Como apêndice às reflexões do filósofo francês, Nikolas Rose observou como a "molecularização" da vida ( The Politics of Life Itself , 2007) deslocou o objeto da governamentalidade biopolítica para as células e átomos dos corpos em nosso século e, em assim fazendo, os transcendeu juntos para a transmissibilidade de microrganismos e composição genética. Ou seja, tornou-o invisível ou, melhor ainda, abstraiu-o em um sistema de modelos descritivos e de previsão. No nosso caso é mais uma vez a “positividade assintomática” o ponto científico-retórico que retira completamente a norma do controle e verificação dos sujeitos. Ao contrário de outras condições socialmente excludentes – pobreza, desvio, crime, pertencimento a grupos étnicos discriminados, doenças evidentes, etc. – aquele que justifica a repressão geral hoje pode marcar seus súditos sem deixar nenhuma marca. Pode se manifestar na química, mas não na clínica, na exibição do termociclador, mas não na experiência dos corpos, no submundo molecular, mas não no dos sentidos, ocultando-se e vá "dormindo" de uma temporada para a outra como as células dos terroristas. A sede da sua divulgação integral não pode, portanto, ser as enfermarias, mas sim o número de boletins, previsões e simulações. Livre dos requisitos da percepção sensível, difunde-se com maior flexibilidade nos grandes dados e na sua seleção e representação que, como todos os resumos estatísticos, não são neutros nem acessíveis à resposta de massa.

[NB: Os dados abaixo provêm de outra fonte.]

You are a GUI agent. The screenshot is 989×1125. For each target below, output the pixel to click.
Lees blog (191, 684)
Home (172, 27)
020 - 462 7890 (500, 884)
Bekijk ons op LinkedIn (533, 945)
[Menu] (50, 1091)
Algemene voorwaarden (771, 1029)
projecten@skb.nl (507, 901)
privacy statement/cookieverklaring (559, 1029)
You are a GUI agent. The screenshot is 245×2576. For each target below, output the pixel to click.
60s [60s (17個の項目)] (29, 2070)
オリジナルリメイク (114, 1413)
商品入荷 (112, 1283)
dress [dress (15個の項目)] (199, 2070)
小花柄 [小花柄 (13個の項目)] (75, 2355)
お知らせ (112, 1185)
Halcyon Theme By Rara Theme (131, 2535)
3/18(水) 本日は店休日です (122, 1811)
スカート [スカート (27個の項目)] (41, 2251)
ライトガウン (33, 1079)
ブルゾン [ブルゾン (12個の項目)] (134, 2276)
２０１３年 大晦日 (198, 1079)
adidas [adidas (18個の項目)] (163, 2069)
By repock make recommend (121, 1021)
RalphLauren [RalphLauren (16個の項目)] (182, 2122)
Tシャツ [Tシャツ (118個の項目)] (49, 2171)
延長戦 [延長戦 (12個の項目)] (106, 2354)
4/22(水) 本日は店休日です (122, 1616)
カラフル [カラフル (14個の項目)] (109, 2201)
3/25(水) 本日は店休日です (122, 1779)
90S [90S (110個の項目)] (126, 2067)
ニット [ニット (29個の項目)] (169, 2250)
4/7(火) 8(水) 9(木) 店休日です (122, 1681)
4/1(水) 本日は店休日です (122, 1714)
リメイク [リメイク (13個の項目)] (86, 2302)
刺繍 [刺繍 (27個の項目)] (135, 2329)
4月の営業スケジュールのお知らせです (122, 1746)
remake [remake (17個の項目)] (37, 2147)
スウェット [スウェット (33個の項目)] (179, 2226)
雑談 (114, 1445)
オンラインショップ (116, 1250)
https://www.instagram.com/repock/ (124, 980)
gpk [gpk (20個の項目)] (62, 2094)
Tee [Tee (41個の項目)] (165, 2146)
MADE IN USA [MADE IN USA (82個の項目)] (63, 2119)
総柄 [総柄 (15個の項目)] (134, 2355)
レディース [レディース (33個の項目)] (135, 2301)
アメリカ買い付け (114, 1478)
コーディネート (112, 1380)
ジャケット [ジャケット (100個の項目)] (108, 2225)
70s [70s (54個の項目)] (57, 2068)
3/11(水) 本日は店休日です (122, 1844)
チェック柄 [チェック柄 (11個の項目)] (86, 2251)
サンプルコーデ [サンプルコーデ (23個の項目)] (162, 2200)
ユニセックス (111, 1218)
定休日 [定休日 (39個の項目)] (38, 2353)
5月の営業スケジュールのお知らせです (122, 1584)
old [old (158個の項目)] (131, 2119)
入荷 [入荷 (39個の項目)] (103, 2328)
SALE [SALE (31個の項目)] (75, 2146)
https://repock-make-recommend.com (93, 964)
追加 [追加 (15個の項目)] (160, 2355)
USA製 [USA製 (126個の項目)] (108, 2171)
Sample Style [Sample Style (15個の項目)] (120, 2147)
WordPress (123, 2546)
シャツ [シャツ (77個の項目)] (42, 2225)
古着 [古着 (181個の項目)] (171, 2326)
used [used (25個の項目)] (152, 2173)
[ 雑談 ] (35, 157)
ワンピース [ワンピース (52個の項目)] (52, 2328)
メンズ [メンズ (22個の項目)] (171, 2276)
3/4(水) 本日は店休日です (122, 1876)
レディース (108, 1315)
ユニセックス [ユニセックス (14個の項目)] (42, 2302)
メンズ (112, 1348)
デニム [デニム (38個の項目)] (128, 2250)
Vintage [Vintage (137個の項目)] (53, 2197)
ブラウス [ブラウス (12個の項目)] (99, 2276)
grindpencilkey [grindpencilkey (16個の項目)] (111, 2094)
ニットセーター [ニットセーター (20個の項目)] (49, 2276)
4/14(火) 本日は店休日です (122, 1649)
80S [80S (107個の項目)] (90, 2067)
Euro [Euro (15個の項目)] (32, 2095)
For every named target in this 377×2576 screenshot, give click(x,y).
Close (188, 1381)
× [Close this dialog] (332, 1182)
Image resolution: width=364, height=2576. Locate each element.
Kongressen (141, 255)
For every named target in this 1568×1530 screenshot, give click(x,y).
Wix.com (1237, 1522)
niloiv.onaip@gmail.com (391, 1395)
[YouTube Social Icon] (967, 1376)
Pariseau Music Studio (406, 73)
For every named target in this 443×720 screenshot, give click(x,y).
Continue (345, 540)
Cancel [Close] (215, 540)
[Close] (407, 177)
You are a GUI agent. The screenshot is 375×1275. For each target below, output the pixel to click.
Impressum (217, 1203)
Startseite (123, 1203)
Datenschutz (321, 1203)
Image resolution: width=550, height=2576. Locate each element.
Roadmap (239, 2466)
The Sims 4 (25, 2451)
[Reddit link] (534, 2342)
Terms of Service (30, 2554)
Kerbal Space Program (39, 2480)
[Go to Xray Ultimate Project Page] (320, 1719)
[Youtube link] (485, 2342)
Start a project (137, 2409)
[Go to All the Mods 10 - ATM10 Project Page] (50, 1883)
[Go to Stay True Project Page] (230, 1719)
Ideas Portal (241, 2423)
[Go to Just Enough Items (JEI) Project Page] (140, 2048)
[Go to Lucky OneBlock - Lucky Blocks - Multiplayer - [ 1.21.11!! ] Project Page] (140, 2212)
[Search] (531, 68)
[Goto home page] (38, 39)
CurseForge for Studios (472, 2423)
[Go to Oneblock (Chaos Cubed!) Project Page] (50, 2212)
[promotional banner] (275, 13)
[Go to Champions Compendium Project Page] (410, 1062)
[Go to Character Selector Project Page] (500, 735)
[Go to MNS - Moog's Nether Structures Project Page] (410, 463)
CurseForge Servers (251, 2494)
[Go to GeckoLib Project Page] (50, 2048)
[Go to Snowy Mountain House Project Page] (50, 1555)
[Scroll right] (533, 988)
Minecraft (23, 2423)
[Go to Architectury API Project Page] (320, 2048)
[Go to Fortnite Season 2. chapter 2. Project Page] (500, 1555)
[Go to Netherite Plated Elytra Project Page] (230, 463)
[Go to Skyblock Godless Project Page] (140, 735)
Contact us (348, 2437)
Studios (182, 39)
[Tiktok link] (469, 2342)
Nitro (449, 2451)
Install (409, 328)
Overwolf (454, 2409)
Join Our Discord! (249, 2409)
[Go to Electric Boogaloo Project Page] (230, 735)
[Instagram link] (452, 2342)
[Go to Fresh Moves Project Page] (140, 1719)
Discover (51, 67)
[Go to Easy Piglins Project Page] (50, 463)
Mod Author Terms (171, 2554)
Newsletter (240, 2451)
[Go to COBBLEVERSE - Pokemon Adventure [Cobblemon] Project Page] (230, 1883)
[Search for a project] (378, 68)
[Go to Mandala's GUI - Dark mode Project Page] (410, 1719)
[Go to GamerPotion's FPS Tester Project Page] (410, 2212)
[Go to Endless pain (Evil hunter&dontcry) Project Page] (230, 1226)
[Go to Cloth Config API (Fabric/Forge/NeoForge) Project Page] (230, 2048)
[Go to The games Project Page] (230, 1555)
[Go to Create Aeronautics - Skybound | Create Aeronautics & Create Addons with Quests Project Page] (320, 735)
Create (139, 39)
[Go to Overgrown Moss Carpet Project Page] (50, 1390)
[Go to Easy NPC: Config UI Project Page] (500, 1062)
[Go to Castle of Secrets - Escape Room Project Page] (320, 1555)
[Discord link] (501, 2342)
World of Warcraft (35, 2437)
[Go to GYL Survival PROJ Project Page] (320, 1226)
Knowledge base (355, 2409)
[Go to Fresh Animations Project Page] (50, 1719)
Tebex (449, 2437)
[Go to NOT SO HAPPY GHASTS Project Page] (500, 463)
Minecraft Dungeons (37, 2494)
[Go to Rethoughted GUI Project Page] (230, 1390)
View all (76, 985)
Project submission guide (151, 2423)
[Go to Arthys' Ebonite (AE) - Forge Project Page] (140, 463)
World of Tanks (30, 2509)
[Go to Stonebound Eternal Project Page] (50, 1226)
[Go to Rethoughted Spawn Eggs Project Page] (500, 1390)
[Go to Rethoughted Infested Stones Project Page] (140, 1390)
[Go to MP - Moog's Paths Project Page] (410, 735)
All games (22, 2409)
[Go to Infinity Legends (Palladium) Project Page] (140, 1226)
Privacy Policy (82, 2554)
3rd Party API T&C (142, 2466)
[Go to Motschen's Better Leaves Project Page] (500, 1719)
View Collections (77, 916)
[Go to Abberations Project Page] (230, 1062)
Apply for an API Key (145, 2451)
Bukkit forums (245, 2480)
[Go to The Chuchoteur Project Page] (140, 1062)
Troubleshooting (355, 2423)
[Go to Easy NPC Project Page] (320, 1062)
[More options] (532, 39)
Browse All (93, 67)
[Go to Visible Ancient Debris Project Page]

Qualquer um pode ter cometido o crime viral sem saber e sobretudo sem poder sabê-lo, senão à custa de se enredar nas bobinas de uma "justiça" sanitária kafkiana que centraliza e sorve ferramentas de diagnóstico, torna-as inacessíveis ao privado. cidadãos, concede-os ou nega-os sem racionalidade aparente, atrasa a sua execução, não os dissolve i dúvidas sobre sua confiabilidade , autoriza o teste de comércio que então não reconhece a validade, em suma, cria uma cortina de fumaça em torno das provas com as quais ele aprisiona o acusado sem julgamento, defesa ou apelação. E qualquer um pode cometer esse crime inadvertidamente, a qualquer momento e de maneiras igualmente incertas, porque eles são continuamente anunciados, retratados, atualizados e negados pela comunidade de especialistas, em quase todos os assuntos: desde a sobrevivência do vírus extracorpóreo ao recomendado distâncias, desde a contagiosidade de quem não tem sintomas da utilidade de dispositivos de proteção, desde a existência real do perigo até a probabilidade de seu retorno. O crime invisível está na base da regra invisível de se proteger de um inimigo invisível que, se não materialmente acessível aos sentidos, entra na categoria de representações espirituais (aqui também na etimologia, sendo transmitida com o spiritus ). É um astuto tentador que engana as consciências e as perverte com a promessa de prazeres efémeros – a "vida nocturna", um aperto de mão, um abraço, um churrasco com os amigos – e, por isso, deve ser mandado de volta ao submundo com o arsenal ascético da abstinência, do cerco, da renúncia aos bens, do respeito pelas liturgias (distanciamentos, abluções, vestimentas higiênicas), da disciplina de si e dos outros.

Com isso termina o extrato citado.